### TEXT PASSAGE
-*-*-

In May and June 2016, we purchased 7,661 shares of our outstanding Class A nonvoting common stock outside of our publicly announced share repurchase program at a total cost of $752,309, or $98.20 per share, for the vesting of stock-based awards in conjunction with our long-term incentive plan. These shares were delivered to plan participants in June 2016.

In May 2016, we purchased 2,041 shares of our outstanding Class A nonvoting common stock outside of our publicly announced share repurchase program at a total cost of $193,349, or $94.73 per share, to fund the rabbi trust for the outside director deferred compensation plan. These shares were transferred to the rabbi trust in May 2016.

In August 2015, we purchased 2,800 shares of our outstanding Class A nonvoting common stock outside of our publicly announced share repurchase program at a total cost of $241,469, or $86.24 per share, for the vesting of stock-based awards for executive management. These shares were delivered to executive management in August 2015.

In June 2015, we purchased 1,567 shares of our outstanding Class A nonvoting common stock outside of our publicly announced share repurchase program at a total cost of $128,355, or $81.91 per share, for the vesting of stock-based awards in conjunction with our long-term incentive plan. These shares were delivered to plan participants in June 2015.

Capital Outlook
We regularly prepare forecasts evaluating the current and future cash requirements for both normal and extreme risk events.  Should an extreme risk event result in a cash requirement exceeding normal cash flows, we have the ability to meet our future funding requirements through various alternatives available to us.

-*-*-

### DATA RECORDS
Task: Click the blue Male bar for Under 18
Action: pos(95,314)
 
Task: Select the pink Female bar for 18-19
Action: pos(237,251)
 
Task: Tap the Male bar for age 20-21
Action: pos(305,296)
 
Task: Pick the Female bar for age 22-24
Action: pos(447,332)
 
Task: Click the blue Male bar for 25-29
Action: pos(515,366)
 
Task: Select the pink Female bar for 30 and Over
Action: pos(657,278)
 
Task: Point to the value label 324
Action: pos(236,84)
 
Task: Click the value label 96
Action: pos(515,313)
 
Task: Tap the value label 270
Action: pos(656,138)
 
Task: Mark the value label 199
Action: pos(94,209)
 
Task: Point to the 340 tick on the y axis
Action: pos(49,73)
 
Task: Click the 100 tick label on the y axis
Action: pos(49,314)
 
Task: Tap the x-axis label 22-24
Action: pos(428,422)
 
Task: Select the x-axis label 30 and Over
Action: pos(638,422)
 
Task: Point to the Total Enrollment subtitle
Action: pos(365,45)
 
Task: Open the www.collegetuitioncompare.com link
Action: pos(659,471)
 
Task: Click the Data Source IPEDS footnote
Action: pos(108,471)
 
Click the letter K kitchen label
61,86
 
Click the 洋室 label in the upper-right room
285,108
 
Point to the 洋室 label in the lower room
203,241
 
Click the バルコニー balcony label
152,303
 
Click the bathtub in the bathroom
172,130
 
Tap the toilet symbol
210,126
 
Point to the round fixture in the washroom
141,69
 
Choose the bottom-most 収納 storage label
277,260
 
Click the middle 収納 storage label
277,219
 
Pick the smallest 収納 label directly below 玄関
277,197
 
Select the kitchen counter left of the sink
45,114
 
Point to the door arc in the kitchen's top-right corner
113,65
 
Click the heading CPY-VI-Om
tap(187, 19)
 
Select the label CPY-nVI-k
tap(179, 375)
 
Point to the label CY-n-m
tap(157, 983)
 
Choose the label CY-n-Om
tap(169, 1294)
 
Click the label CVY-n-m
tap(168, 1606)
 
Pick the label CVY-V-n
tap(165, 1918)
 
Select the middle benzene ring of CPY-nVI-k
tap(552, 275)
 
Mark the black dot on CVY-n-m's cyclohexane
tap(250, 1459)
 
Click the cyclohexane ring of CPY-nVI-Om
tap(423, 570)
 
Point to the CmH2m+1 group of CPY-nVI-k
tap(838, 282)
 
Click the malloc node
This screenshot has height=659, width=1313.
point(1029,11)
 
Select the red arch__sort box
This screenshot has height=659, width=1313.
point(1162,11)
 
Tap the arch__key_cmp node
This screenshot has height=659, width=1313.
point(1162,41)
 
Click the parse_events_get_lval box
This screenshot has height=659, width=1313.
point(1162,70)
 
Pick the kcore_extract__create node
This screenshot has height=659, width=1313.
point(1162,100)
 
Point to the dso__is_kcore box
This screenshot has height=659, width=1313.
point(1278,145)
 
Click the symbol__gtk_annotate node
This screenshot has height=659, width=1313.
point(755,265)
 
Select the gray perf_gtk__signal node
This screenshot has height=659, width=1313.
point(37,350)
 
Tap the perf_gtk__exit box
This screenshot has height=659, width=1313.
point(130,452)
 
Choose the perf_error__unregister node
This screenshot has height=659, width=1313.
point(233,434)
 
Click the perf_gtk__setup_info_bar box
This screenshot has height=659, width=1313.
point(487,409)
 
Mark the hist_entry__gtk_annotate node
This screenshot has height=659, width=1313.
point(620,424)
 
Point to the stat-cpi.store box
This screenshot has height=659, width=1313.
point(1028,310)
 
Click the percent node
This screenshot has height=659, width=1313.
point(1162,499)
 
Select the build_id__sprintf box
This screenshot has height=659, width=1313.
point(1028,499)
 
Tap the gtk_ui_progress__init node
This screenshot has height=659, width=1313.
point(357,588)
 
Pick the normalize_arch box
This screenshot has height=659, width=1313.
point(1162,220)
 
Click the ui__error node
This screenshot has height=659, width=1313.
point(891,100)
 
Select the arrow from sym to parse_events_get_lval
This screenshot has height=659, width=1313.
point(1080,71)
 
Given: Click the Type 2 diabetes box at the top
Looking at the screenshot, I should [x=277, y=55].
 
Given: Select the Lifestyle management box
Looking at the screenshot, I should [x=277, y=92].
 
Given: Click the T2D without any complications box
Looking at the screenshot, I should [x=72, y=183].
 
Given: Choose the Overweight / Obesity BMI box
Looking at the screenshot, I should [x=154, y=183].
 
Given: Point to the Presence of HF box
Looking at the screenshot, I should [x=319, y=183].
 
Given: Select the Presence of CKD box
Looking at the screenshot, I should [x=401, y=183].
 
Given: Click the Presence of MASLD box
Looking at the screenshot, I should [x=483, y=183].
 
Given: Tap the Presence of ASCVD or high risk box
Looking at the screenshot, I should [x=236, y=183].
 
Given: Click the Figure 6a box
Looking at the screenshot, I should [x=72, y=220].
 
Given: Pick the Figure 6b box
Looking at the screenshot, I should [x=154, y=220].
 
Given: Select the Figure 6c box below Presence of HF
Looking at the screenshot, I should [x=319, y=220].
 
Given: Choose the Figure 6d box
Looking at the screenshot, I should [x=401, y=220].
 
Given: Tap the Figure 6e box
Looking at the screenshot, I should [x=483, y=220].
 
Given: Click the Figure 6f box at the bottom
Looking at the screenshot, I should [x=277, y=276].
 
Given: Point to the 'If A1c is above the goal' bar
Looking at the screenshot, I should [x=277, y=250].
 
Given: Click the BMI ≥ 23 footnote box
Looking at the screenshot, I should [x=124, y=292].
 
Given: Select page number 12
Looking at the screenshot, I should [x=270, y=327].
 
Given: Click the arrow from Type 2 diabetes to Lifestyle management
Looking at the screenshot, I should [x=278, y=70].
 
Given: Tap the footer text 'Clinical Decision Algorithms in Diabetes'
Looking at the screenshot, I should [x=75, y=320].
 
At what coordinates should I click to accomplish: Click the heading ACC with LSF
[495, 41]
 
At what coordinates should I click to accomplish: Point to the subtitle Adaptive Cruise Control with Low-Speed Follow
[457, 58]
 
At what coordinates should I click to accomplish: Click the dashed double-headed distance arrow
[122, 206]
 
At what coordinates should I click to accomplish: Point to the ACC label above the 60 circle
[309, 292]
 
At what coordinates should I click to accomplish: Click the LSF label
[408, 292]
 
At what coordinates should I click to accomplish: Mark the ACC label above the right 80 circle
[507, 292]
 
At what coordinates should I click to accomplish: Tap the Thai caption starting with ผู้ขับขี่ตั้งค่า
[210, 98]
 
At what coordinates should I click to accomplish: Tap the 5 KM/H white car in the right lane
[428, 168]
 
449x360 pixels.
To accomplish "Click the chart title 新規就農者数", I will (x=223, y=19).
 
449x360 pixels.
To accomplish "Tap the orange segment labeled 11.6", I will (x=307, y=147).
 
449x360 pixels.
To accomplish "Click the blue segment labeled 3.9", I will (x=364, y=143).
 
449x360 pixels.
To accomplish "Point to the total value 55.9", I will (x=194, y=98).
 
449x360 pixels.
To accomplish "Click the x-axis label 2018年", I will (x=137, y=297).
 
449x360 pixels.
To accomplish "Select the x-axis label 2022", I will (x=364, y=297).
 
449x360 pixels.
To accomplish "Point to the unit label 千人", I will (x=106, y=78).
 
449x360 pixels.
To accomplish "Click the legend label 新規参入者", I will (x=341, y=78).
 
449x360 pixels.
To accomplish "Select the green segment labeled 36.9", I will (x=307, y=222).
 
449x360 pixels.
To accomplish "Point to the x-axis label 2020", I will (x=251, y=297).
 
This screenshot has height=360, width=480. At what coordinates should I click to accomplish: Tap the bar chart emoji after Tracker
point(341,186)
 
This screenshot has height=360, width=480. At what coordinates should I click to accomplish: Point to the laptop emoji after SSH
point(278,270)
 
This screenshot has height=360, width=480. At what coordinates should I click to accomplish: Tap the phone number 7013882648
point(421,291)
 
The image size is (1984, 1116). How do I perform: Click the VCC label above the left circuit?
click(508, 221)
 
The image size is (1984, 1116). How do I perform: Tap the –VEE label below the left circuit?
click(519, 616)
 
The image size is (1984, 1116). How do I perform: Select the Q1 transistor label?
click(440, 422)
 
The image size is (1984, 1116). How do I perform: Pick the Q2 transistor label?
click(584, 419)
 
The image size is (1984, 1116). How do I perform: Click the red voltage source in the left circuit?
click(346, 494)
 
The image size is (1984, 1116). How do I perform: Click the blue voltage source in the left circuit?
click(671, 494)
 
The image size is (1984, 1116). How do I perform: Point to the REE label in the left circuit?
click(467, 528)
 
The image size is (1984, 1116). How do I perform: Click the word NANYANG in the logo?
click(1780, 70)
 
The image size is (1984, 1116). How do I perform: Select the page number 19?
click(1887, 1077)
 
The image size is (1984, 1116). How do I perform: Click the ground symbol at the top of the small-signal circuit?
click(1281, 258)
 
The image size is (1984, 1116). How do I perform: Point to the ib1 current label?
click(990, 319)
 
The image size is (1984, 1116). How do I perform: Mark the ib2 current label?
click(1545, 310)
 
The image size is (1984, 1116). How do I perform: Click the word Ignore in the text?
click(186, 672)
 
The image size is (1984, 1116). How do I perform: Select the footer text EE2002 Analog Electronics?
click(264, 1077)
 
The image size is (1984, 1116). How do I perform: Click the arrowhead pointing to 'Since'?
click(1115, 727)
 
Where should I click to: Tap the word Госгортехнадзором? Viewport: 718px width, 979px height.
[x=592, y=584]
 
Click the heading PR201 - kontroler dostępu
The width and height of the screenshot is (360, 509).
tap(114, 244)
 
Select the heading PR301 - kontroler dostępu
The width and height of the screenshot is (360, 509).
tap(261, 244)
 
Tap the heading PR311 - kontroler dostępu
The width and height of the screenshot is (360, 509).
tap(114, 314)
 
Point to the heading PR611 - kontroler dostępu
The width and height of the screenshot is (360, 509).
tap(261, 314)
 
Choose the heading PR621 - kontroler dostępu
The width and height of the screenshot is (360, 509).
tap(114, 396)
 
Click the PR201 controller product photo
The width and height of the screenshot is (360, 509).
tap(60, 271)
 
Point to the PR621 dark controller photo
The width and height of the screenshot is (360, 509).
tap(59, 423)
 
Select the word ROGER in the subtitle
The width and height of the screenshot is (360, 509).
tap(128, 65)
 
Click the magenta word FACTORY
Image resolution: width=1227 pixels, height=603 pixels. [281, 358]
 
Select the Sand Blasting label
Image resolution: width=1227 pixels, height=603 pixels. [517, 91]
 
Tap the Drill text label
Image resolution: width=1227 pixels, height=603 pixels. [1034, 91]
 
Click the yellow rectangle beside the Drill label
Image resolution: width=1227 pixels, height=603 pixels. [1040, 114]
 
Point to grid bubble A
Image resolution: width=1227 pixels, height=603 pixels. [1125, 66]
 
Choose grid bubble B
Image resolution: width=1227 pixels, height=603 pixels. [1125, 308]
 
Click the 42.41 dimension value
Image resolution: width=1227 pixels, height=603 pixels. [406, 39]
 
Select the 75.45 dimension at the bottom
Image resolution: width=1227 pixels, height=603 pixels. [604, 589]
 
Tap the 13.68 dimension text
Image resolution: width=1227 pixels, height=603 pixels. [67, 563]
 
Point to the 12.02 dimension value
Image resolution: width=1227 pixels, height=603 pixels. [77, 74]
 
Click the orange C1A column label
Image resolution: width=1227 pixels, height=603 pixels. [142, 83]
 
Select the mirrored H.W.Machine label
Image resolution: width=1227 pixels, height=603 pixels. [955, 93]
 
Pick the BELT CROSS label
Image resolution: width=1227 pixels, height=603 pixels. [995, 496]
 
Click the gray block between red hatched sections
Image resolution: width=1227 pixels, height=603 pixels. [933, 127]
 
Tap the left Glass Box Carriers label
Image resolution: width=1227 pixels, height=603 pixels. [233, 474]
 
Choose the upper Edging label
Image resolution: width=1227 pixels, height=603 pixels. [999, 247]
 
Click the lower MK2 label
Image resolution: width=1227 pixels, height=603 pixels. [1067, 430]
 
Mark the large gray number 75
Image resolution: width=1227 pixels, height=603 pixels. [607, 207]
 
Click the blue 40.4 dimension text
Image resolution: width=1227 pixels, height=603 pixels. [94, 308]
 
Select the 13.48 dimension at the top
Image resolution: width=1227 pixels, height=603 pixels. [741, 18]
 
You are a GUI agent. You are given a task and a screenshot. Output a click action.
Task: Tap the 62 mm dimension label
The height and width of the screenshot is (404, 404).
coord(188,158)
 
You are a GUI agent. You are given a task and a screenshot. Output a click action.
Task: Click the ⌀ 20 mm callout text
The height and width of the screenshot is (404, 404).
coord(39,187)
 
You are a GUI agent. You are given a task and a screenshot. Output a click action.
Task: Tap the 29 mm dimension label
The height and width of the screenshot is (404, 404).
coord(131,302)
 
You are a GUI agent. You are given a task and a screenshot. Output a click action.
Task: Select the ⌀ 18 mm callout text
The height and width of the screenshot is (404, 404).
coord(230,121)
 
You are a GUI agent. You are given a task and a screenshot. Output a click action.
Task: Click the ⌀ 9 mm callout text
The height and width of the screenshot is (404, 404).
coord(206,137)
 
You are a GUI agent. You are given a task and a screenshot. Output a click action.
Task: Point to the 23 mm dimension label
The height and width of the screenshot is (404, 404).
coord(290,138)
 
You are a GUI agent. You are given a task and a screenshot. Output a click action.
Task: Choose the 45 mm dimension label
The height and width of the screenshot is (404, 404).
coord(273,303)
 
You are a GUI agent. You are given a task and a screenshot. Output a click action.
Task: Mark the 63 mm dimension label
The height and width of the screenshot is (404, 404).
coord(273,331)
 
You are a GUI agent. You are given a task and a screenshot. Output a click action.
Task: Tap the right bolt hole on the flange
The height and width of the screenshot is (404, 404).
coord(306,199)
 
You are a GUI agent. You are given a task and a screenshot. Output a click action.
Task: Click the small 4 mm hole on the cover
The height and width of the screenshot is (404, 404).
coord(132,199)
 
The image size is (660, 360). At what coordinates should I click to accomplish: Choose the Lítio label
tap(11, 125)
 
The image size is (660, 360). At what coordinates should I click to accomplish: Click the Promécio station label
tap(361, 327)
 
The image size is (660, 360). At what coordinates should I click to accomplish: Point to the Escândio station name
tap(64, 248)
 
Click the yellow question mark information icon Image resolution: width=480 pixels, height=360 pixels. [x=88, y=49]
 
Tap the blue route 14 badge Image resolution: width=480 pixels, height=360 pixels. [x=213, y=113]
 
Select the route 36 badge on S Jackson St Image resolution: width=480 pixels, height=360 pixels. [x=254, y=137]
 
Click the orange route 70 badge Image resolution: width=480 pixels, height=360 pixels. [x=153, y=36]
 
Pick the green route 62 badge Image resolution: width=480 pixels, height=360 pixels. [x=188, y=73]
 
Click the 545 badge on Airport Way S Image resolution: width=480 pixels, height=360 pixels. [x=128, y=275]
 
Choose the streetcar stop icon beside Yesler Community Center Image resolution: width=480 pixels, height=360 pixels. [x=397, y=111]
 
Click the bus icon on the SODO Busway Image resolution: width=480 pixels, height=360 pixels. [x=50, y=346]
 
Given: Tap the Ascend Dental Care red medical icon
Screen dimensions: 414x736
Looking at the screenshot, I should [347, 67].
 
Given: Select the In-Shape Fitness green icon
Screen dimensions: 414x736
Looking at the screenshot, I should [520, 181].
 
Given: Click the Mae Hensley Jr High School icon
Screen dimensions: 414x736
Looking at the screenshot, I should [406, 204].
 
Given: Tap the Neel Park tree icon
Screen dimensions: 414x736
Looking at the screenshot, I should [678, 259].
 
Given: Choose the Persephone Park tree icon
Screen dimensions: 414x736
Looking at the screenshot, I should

-*-*-

### TASK REQUIREMENTS
**a)** In the stock purchase passage, how many shares were bought in May 2016 to fund the rabbi trust for the outside director deferred compensation plan?
**b)** Decide whether each statement agrees with the stock purchase passage, and give yes or no with the deciding words quoted from it. (i) The shares bought in August 2015 went to executive management. (ii) The June 2015 purchase was made under the publicly announced share repurchase program. (iii) The shares bought in May and June 2016 cost $98.20 each.
Please work from the stock purchase passage alone.

### ANSWERS TO EACH TASK
**a)** 2,041 shares of Class A nonvoting common stock.

**b)**
(i) Yes: "These shares were delivered to executive management in August 2015."
(ii) No: "outside of our publicly announced share repurchase program at a total cost of $128,355"
(iii) Yes: "at a total cost of $752,309, or $98.20 per share"